“Great. How does that help us?”
“Patience, Jaft.” Shyla examined the others. “Here are numbers one, two, four, and five.”
“It’s a code. Get the right combination and…something happens,” Aphra said.
“Something good or something bad?” Jayden asked, no doubt remembering his near miss with the blade.
“It’s usually a surprise.”
“Fun.” Jaft’s dry tone indicated he thought the opposite.
“There are one hundred and twenty combinations with five numbers if you don’t repeat a number,” Vashi said. “But if you do, then it’s in the thousands. If the code is longer than five digits, then the possible combinations can be in the millions.”

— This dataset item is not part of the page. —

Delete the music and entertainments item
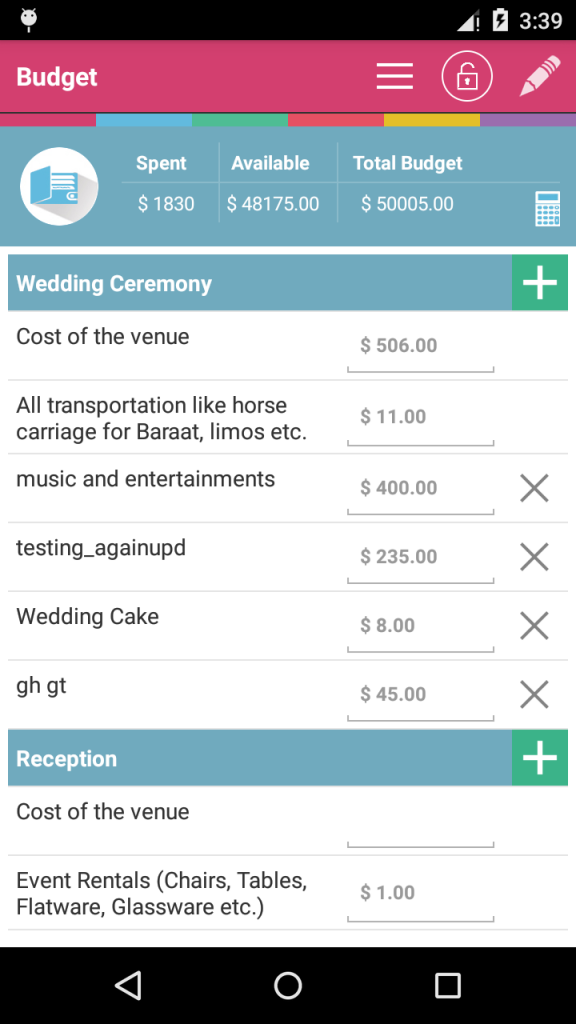click(x=534, y=488)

Shyla flipped between being impressed by Vashi’s math skills and despairing over the sheer number of possibilities.
“Vashi was in charge of our treasury and ensuring we had enough supplies,” Jayden said.
While interesting, it wasn’t helping. Shyla concentrated on the glyphs. The numbers weren’t in order on the walls either from left to right or right to left. Only Tamburah would be able to see them, so why not make it simple?

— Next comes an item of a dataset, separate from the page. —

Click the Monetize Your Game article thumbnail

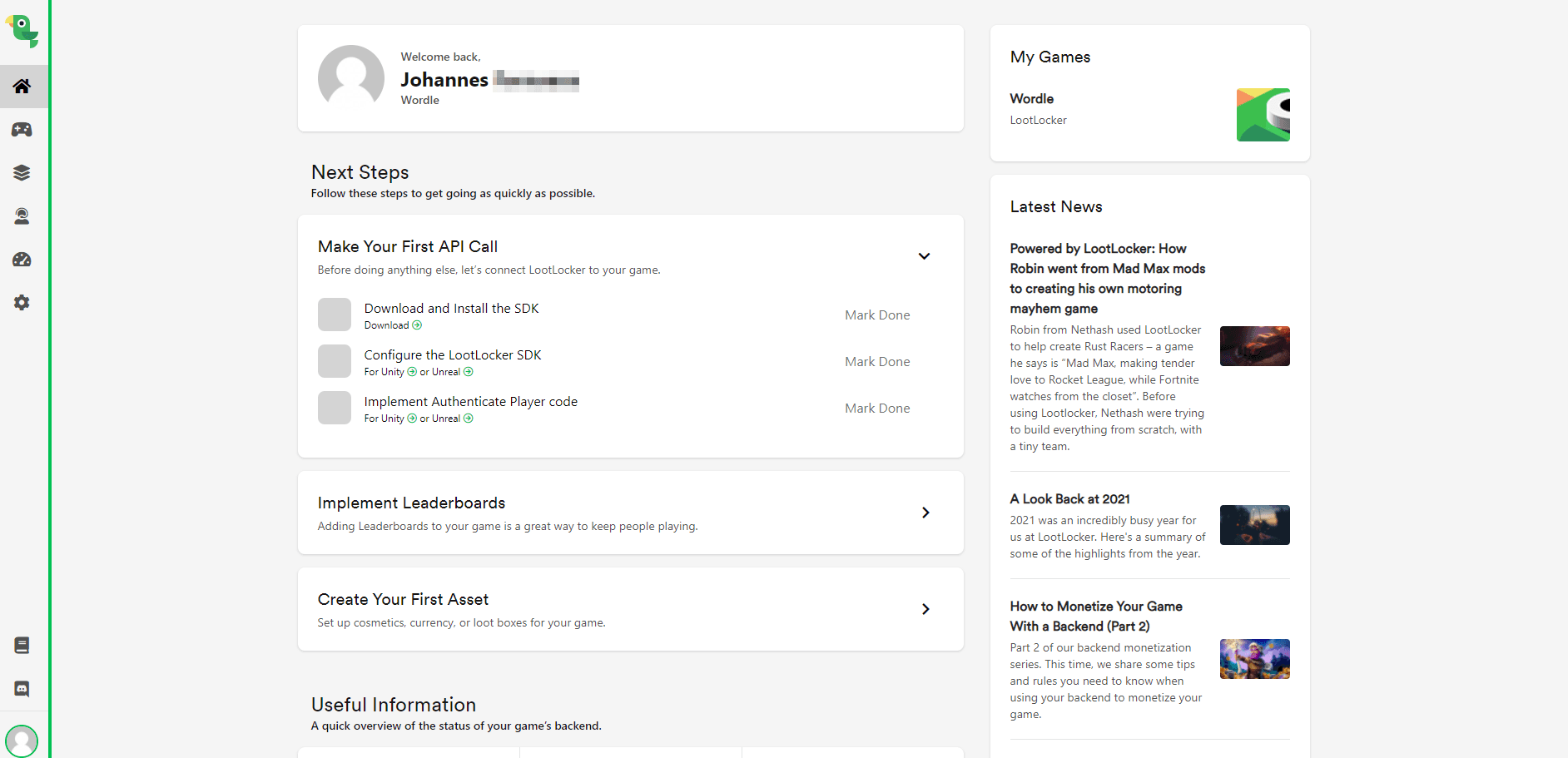(1254, 659)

Since she needed magic to find them, Shyla guessed she needed to use her power to…what? Touch them? It’d be a start.
“I’m going to try pressing them from one to five in ascending order. You need to leave the room just in case there’s a bad surprise,” Shyla said.
They moved to the doorway but remained there.
Shyla went to number one and pulled her magic into her right hand. Taking a deep breath, she said, “Yell if you see or hear anything.” She placed her palm against the symbol. The rough wall was cool to the touch. Moving onto two, she repeated the action. Then three, four, and five. She kept her weight balanced, ready to dive or dash.
Nothing happened.
All right, what else was simple? “Now descending order.”
“Are you going to try all hundred and twenty combinations?” Jaft asked.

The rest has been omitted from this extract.